*SOURCE TEXT*.
════════════════
Many hospital health IT executives are still holding out hope that CMS will dial back some Medicare requirements for those seeking to achieve Stage 2 meaningful use of EHRs for the first time in fiscal 2015.
If the requirements are kept as is for the duration of the government’s fiscal year, which begins Wednesday, hospital representatives say that far too many will end up paying a penalty, which is equal to three-fourths of their Medicare reimbursement inflation update for 2017.
"CMS set the bar for Stage 2 very high, and didn't follow guidance from the field about what is doable in setting the Stage 2 rules," says Chantal Worzala, director of policy for the American Hospital Association.
A couple of the requirements stand out as particular problems for the hospital field, one of them relating to the implementation of a patient portal, the design of which may have a fundamental flaw. To qualify for Stage 2 in 2015, generally speaking, more than 5 percent of unique patients during the reporting period must use the hospital's portal to view, download or transmit their health info to a third party, according to HealthIT.gov.
════════════════
*DATASET RECORDS*.
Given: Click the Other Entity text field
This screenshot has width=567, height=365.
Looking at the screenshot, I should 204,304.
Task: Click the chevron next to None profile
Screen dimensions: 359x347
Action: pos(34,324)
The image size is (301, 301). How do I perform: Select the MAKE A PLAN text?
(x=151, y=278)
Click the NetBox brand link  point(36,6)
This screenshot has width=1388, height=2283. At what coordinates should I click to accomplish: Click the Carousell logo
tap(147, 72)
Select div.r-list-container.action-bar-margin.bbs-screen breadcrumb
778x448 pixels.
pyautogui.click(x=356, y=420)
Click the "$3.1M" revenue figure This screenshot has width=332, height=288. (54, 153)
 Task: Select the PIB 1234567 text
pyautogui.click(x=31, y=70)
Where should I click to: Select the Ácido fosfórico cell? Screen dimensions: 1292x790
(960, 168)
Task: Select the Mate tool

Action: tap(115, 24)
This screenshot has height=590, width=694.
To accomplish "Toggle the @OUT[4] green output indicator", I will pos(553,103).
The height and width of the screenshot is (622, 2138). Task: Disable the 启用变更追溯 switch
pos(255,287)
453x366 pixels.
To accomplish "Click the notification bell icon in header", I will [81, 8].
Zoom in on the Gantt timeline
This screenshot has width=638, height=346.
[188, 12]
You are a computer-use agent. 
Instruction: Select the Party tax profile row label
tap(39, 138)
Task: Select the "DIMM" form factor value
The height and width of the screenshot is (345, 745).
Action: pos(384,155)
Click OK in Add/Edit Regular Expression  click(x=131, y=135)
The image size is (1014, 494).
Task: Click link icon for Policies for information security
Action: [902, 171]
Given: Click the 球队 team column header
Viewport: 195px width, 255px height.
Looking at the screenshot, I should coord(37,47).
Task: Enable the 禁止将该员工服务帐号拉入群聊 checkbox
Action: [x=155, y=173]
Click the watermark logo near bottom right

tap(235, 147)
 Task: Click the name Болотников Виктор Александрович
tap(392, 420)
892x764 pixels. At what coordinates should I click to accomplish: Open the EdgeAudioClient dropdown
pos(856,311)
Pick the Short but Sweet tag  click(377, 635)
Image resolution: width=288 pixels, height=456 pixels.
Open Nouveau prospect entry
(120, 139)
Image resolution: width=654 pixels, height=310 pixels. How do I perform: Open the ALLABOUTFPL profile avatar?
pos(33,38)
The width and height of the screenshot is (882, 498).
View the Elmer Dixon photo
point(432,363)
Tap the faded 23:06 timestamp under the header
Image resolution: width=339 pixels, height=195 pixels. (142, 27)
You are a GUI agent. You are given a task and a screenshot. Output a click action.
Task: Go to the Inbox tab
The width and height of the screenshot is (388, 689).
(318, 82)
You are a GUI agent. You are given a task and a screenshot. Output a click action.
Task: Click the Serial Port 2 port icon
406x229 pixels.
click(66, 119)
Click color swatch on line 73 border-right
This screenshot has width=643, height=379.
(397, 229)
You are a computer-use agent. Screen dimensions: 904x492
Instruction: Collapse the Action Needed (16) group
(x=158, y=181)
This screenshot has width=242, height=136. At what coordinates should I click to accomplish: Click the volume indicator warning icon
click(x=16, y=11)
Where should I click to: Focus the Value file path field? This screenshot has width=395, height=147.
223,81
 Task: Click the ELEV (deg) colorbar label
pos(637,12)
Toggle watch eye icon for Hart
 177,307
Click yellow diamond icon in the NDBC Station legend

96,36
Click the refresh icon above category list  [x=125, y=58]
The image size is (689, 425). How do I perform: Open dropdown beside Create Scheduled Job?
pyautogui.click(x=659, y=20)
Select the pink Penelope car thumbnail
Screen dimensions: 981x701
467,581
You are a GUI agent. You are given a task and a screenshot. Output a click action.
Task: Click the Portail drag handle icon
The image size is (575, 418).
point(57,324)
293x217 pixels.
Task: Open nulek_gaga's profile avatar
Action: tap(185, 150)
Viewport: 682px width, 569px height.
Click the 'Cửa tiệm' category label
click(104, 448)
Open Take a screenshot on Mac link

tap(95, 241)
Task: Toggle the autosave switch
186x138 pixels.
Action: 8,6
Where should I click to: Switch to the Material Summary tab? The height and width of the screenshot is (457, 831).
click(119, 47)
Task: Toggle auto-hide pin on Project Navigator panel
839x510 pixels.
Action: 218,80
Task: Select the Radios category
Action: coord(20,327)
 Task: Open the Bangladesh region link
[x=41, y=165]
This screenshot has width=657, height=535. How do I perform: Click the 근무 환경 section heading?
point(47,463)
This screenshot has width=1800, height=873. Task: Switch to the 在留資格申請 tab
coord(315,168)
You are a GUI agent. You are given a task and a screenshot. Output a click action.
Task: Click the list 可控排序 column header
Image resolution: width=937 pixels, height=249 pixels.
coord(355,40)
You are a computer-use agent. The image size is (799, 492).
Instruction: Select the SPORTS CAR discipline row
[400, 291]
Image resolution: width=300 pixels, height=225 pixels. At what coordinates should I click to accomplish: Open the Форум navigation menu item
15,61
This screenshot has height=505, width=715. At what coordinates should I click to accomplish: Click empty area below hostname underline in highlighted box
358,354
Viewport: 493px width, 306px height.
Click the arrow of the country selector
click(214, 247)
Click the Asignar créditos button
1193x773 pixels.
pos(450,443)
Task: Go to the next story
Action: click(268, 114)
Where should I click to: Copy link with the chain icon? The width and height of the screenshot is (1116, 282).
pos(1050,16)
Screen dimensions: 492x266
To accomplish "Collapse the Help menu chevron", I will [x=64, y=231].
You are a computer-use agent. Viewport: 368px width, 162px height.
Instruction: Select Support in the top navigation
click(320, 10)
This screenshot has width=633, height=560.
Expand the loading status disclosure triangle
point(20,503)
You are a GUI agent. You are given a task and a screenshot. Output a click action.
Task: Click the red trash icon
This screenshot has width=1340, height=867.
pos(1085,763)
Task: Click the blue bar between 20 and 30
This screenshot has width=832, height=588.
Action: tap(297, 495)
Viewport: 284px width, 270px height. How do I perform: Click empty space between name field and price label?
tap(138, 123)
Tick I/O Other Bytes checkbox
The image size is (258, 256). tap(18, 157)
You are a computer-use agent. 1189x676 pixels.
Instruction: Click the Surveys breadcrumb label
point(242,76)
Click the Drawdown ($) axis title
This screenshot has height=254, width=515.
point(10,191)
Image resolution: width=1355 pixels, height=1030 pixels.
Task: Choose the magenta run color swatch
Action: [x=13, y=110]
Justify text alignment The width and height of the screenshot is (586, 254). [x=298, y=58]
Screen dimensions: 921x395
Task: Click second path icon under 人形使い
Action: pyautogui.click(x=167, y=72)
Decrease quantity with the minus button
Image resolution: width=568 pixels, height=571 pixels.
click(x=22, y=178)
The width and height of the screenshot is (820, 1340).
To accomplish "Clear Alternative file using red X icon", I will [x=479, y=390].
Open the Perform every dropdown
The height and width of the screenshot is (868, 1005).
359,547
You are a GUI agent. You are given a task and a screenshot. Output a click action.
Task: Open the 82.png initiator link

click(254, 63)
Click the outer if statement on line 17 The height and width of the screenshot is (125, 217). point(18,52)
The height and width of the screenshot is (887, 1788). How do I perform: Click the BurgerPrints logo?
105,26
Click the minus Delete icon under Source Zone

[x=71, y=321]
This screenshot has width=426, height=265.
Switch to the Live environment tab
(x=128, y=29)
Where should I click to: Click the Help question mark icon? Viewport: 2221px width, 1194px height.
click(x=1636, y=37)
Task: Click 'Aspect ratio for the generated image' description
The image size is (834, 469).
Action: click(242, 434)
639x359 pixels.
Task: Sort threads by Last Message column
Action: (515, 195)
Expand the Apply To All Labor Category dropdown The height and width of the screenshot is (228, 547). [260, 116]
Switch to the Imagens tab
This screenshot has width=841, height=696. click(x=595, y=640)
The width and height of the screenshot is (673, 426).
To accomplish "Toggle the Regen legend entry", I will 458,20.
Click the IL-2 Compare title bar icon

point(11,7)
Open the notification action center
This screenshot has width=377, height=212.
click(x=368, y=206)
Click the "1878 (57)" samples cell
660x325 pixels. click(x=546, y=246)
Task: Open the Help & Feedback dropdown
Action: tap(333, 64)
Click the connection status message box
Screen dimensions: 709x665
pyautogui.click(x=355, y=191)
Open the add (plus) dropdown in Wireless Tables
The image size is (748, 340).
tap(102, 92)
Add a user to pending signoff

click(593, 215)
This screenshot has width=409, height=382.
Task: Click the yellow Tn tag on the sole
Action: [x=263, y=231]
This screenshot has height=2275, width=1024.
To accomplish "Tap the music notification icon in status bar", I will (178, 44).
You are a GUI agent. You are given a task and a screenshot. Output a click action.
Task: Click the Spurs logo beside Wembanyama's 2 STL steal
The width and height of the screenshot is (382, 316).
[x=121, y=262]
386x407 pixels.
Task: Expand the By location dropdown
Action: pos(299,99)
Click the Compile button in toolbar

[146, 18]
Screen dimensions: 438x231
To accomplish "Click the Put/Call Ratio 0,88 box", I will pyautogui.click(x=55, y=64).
════════════════
*PROBLEM DESCRIPTION*.
Please extract the part of the Stage 2 meaningful use text starting with "If the requirements" and going on through "American Hospital Association.". The lines above aren't needed for anything here.

*WRITTEN ANSWER*.
If the requirements are kept as is for the duration of the government’s fiscal year, which begins Wednesday, hospital representatives say that far too many will end up paying a penalty, which is equal to three-fourths of their Medicare reimbursement inflation update for 2017.
"CMS set the bar for Stage 2 very high, and didn't follow guidance from the field about what is doable in setting the Stage 2 rules," says Chantal Worzala, director of policy for the American Hospital Association.